_What this task involves_.
Copy exactly, and only, the lines between the start of the entries below and the line containing "Купить и читать книгу (119, 448)", both inclusive. Omit pictures.

_Extracted material_.
--- START ---
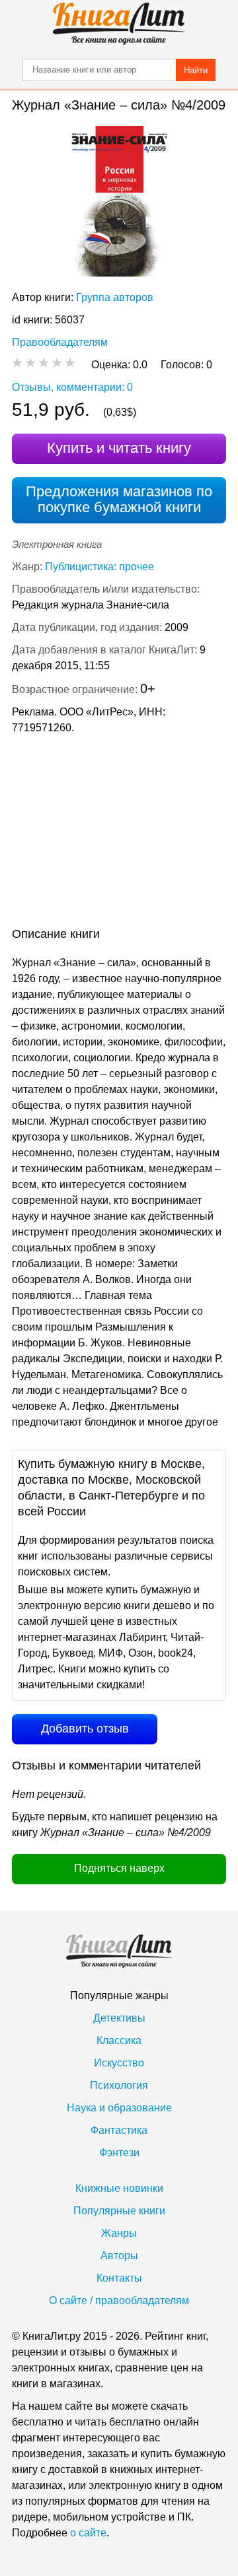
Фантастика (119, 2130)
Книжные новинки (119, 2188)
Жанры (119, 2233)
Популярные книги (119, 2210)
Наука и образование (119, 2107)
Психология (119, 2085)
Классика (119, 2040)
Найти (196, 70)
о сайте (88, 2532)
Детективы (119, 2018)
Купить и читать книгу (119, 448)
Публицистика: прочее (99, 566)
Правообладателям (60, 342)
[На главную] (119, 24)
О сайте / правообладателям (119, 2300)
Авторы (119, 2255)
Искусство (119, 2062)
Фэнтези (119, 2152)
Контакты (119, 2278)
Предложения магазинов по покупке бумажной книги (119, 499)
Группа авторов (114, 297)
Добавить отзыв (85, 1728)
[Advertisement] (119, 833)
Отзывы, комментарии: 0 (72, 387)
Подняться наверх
--- END ---
_Solution to this exercise_.
Фантастика (119, 2130)
Книжные новинки (119, 2188)
Жанры (119, 2233)
Популярные книги (119, 2210)
Наука и образование (119, 2107)
Психология (119, 2085)
Классика (119, 2040)
Найти (196, 70)
о сайте (88, 2532)
Детективы (119, 2018)
Купить и читать книгу (119, 448)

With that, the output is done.